- Original British quad poster
- Directed by: Burt Balaban
- Written by: Irve Tunick
- Produced by: Burt Balaban Bernard Donnenfeld
- Starring: Dennis O'Keefe Ann Sears Anton Diffring Patrick Barr
- Cinematography: Ian D. Struthers (as Ian Struthers)
- Edited by: Eric Boyd-Perkins
- Music by: Phil Cardew
- Production companies: Princess Production Corporation Rich & Rich Ltd.
- Distributed by: United Artists
- Release dates: August 1957 (United Kingdom); August 1957 (United States);
- Running time: 74 minutes
- Country: United Kingdom
- Language: English

= Lady of Vengeance =

1957 film by Burt Balaban

Lady of Vengeance is a 1957 British second feature ('B') film noir crime film directed by Burt Balaban and starring Dennis O'Keefe, Ann Sears, Anton Diffring and Patrick Barr. It was written by Irve Tunick.

==Plot==
When 21-year-old Melissa Collinsv commits suicide, her guardian, the domineering American newspaper publisher William T. Marshall, searches (in flashback) for a reason. He finds it in a letter he receives from Melissa, after her death. In this, she asks Marshall to take revenge on her lover, philandering musician Larry Shaw, who caused her such pain he made life not worth living. Marshall hires criminal mastermind, Karnak, an avid philatelist. He promises him a rare stamp in exchange for planning the torturous murder of Larry Shaw. Meanwhile, Marshall's loyal secretary, Katie Whiteside, attempts to calm her boss's obsessive desires for vengeance. Matters become additionally complicated however, when Karnak targets the wrong man.

==Cast==
- Dennis O'Keefe as William T. Marshal
- Ann Sears as Katie Whiteside
- Anton Diffring as Emile Karnak
- Patrick Barr as Inspector Madden
- Vernon Greeves as Larry Shaw
- Eileen Elton as Melissa Collins
- Frederick Schiller as Schleigel
- Jacqueline Curtis as Penny
- G. H. Mulcaster as Bennett
- Gerald Case as Hawley
- Jack McNaughton as Coroner
- Colin Croft as bartender
- Andy Ho as houseman
- Humphrey Morton as Corbey

==Critical reception==
The Monthly Film Bulletin wrote: "It is difficult to summon up much enthusiasm for this sorry effort, apart from a certain sense of wonder at the impossibility of its plot, its collection of dangling loose-ends and the sheer effrontery of its red-herring. The playing, understandably in view of the script, is somewhat dismal."
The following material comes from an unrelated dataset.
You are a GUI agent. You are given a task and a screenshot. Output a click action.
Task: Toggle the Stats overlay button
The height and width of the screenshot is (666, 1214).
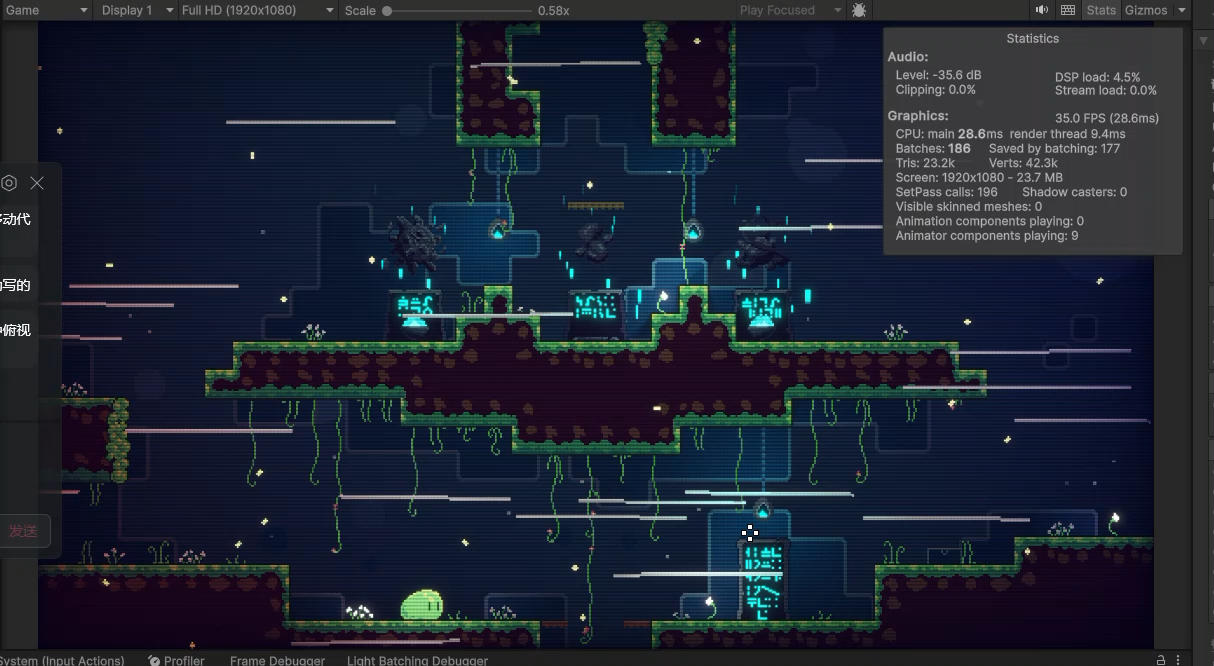(x=1101, y=10)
Kine Weekly wrote: "The picture does not fly high, but nevertheless steadily grips. Dennis O'Keefe thoroughly convinces as the determined Marshall, Anton Diffring completely disarms as the doubledealing Karnak, Patrick Barr, although little more than a passenger, registers as Madden, Ann Sears pleases as Katie, and Vernon Greeves proves an effective red herring as Shaw. Moreover, the car-crash climax is in the best thriller tradition. No waste of footage here."

Variety wrote: "Burdened with a contrived and confusing plot, import carries small appeal for American audiences. Even for the less discriminating program situations it's a dull entry, ponderously and often amateurishly produced and of a genre that went out many years ago on screen."

Dennis Schwartz called the film a "tedious noir crime drama about the insanity of revenge."

Leonard Maltin also described the film as "tedious."

TV Guide noted, "the plot is very confusing, making it hard to follow this picture. Slack direction does little to help."

In The British 'B' Film Chibnall and McFarlane called the film a "rambling revenge thriller."